• _TRY IT_
Repeat the records below exactly.

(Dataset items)
/---
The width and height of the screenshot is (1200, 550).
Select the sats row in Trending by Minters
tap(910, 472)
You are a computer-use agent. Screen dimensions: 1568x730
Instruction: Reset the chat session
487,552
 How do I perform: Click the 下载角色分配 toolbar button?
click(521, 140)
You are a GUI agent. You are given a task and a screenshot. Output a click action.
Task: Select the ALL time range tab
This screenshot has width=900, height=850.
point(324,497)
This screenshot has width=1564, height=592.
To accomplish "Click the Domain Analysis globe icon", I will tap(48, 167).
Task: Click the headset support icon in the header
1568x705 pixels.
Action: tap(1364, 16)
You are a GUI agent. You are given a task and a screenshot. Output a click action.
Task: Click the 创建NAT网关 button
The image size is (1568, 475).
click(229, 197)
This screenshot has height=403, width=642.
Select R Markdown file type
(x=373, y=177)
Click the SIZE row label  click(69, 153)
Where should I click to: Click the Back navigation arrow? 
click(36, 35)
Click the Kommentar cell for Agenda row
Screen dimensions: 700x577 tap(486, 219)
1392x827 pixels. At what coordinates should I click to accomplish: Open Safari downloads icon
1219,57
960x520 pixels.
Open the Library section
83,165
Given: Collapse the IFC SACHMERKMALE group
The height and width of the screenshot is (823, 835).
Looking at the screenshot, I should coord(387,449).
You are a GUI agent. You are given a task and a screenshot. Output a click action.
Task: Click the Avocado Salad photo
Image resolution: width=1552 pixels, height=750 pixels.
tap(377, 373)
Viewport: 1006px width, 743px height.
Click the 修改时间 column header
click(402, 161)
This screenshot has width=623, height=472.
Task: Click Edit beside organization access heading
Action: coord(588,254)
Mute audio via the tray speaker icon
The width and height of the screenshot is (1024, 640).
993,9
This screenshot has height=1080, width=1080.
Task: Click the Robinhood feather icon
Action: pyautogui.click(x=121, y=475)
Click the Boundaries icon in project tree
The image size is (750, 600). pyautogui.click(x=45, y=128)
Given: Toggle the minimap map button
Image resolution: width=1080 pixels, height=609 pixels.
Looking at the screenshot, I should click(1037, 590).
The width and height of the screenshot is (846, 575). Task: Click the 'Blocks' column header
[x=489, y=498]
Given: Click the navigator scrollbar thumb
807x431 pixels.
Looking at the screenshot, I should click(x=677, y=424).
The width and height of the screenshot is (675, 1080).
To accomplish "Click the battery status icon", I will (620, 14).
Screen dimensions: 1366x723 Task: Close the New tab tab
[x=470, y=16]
\---
• _RESPONSE TO THIS TASK_
The width and height of the screenshot is (1200, 550).
Select the sats row in Trending by Minters
tap(910, 472)
You are a computer-use agent. Screen dimensions: 1568x730
Instruction: Reset the chat session
487,552
 How do I perform: Click the 下载角色分配 toolbar button?
click(521, 140)
You are a GUI agent. You are given a task and a screenshot. Output a click action.
Task: Select the ALL time range tab
This screenshot has width=900, height=850.
point(324,497)
This screenshot has width=1564, height=592.
To accomplish "Click the Domain Analysis globe icon", I will tap(48, 167).
Task: Click the headset support icon in the header
1568x705 pixels.
Action: tap(1364, 16)
You are a GUI agent. You are given a task and a screenshot. Output a click action.
Task: Click the 创建NAT网关 button
The image size is (1568, 475).
click(229, 197)
This screenshot has height=403, width=642.
Select R Markdown file type
(x=373, y=177)
Click the SIZE row label  click(69, 153)
Where should I click to: Click the Back navigation arrow? 
click(36, 35)
Click the Kommentar cell for Agenda row
Screen dimensions: 700x577 tap(486, 219)
1392x827 pixels. At what coordinates should I click to accomplish: Open Safari downloads icon
1219,57
960x520 pixels.
Open the Library section
83,165
Given: Collapse the IFC SACHMERKMALE group
The height and width of the screenshot is (823, 835).
Looking at the screenshot, I should coord(387,449).
You are a GUI agent. You are given a task and a screenshot. Output a click action.
Task: Click the Avocado Salad photo
Image resolution: width=1552 pixels, height=750 pixels.
tap(377, 373)
Viewport: 1006px width, 743px height.
Click the 修改时间 column header
click(402, 161)
This screenshot has width=623, height=472.
Task: Click Edit beside organization access heading
Action: coord(588,254)
Mute audio via the tray speaker icon
The width and height of the screenshot is (1024, 640).
993,9
This screenshot has height=1080, width=1080.
Task: Click the Robinhood feather icon
Action: pyautogui.click(x=121, y=475)
Click the Boundaries icon in project tree
The image size is (750, 600). pyautogui.click(x=45, y=128)
Given: Toggle the minimap map button
Image resolution: width=1080 pixels, height=609 pixels.
Looking at the screenshot, I should click(1037, 590).
The width and height of the screenshot is (846, 575). Task: Click the 'Blocks' column header
[x=489, y=498]
Given: Click the navigator scrollbar thumb
807x431 pixels.
Looking at the screenshot, I should click(x=677, y=424).
The width and height of the screenshot is (675, 1080).
To accomplish "Click the battery status icon", I will (620, 14).
Screen dimensions: 1366x723 Task: Close the New tab tab
[x=470, y=16]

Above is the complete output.